For smaller models, ones that can be pried off with pliers or by hand, allow ~10min to cool and it should remove easily.  If you have a heated bed, wait ~10min to allow the print and bed to cool before removing. Removing a print too soon may cause a bend in the print as the plastic will still be warm.

DANGER!: There are videos that show users removing prints by tilting the bed and using a mallet. This is not advised and may end up damaging the print and the printer.



What kind of maintenance is required?

This is a very common question.  Although Printrbots are considered indestructible by some, there is some maintenance that we recommend.  

  • Hot End Tips - replace every 3-6 months
  • Belts (GT2) - replace every 9-12 months
  • Lubrication - Every 6 months.  Use teflon or P.T.F.E lubricant on the linear rails or smooth rods.  Add a few drops and wipe clean w a paper towl or wash cloth.  This will help to keep rust from accumulating. 
  • Firmware - Flash firmware as required.  For current models, it is not a bad idea to reflash about every 3 months to keep up to date with Printrbot's latest version.


Should I let my hotend pre-heat. If so, how long?

Danger Will Robinson!! Do not preheat your hot end. Both the Ceramic and Ubis 13S can become clogged or "jammed" if they sit idle with filament loaded.

"Preheating" is when the hot end is kept at ~200C for more than 5 minutes with filament inside of the hot end. This is an issue as a hot end the is not moving filament through will eventually jam as the heat from the heater core goes up into the heat break then into the heatsink causing any filament that is in the heatsink to soften and keep solid filament from being pushed through.

PRO TIP: Best practice is to remove the filament from the hot end after your print job is complete.  

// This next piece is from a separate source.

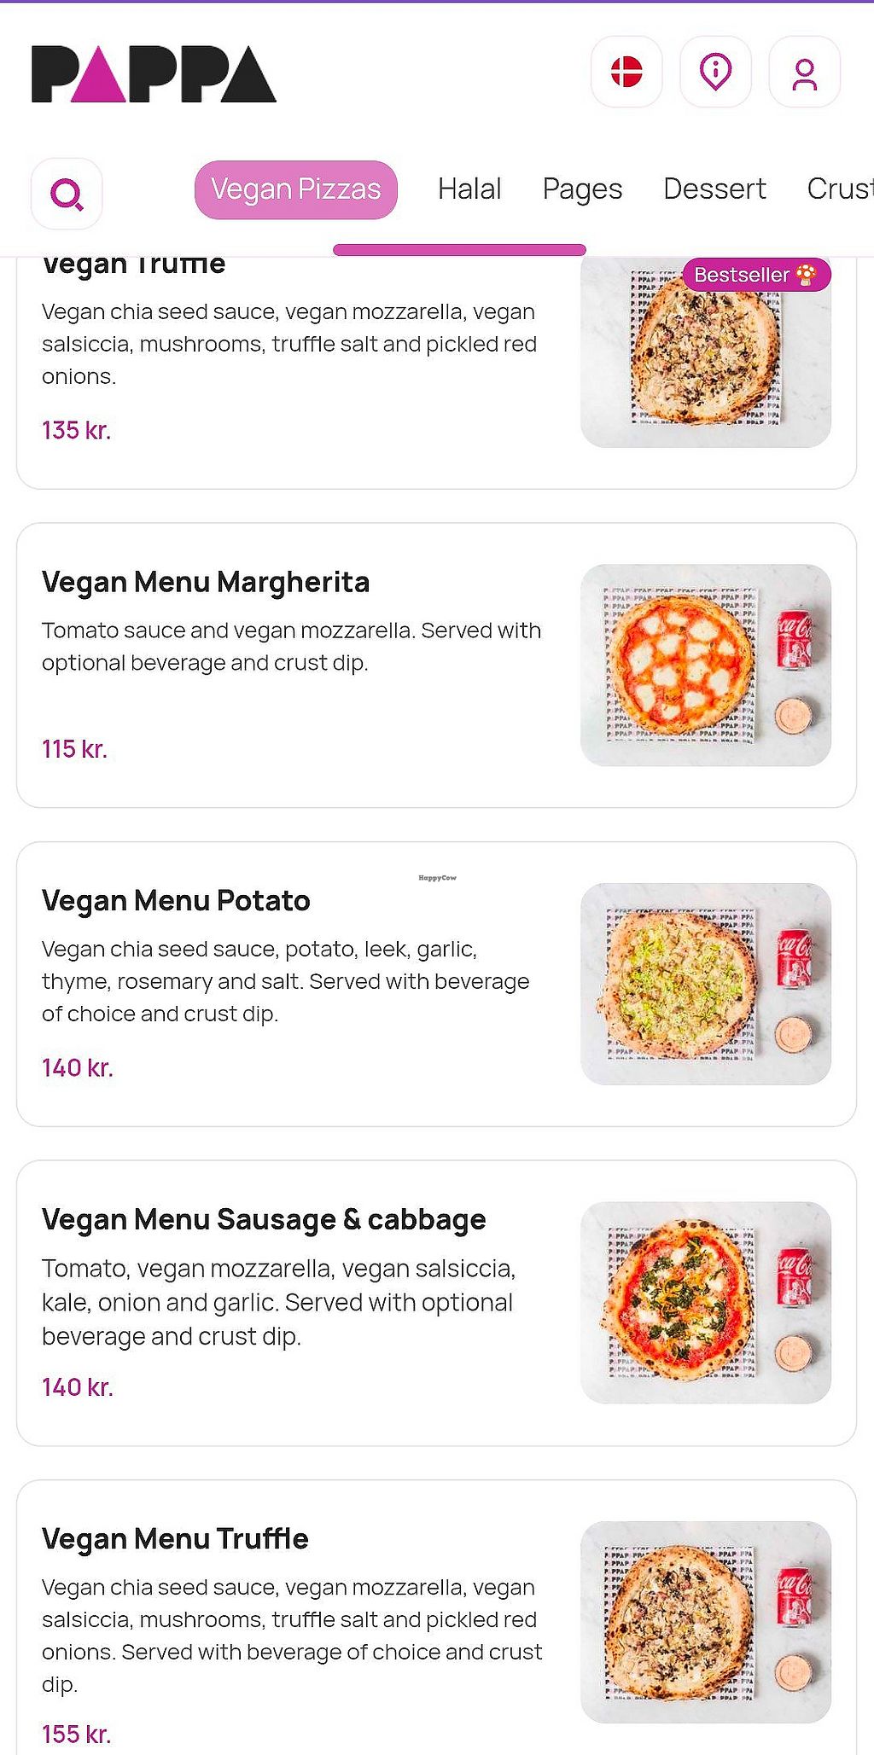
Task: Go to the Pages category
Action: tap(582, 189)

How often should I change the nozzle?

The nozzles for the Ubis hot ends, both the ceramic and 13S, are considered consumables and should be changed out every 3 to 6 months. Replacement hot end tips are available at The hot end tip will build up charred filament that will eventually cause a jam. If you are experiencing a jam, it may be time to replace the nozzle.

After installing the new nozzle, be sure to go recalibrate your Auto-Leveling Probe.

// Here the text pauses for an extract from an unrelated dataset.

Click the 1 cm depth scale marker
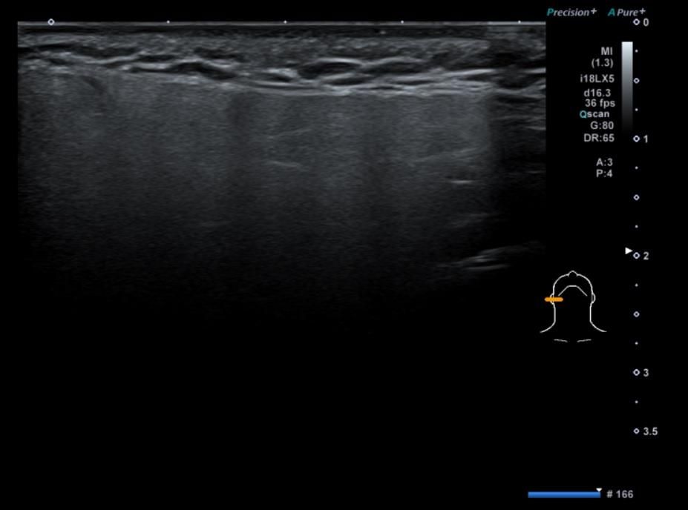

Before replacing the hot end tip, you may want to go through these guides.


What is the best temp, speed, infill, etc?

Generally speaking, the settings generated from the Configuration Wizard in Cura (15.0.x) are a great starting point, but optimum settings are dependant on what you are trying to print and the material that you are using.  PLA or ABS?  Working prototype or beautiful vase?  Need it in an hour or can it wait a little longer?

Check out our Profile Directory for recommended settings for various materials, hardware, and resolution.


What software should I use?

There are many options for software or "slicers", but the one that we use and have revolved our guides around is Cura 15.0.x.  Cura has a clean user interface and default settings for Printrbot printers.  After researching a bit further, you may find that there are many versions of Cura.  To be sure that you have the "PB blessed" version, download your copy from one of the following links.  See "Required Downloads".


Do I need a heated bed?

If you are printing PLA, you do not need a heated bed.  If you are printing ABS, you will need a heated print surface.  ABS has a tendency to warp as it cools, which has an adverse effect on layer adhesion.  The heat from the bed helps to combat the warping.  Some exotics, such as nylon, also require a heated bed.  But this is not the case for all exotics.  For instance, flexible filament does not require heat on the print surface.

At PBHQ, we print with PLA almost exclusively.  So, you don't see a lot of heated beds in our shop.  PLA is much easier to use because it sticks to the bed better and generally gives you a higher success rate.  


Are the fumes toxic?

Actually, some users describe the smell of PLA as something like maple syrup.  While ABS unpleasant to some, the fumes are not toxic.  Best practice is still to print in a well-ventilated area.  Also, please note that ABS is not to be ingested and PLA is not dishwasher safe.  So, it's probably a good idea to stay away from printing kitchen utensils that you intend to use a lot.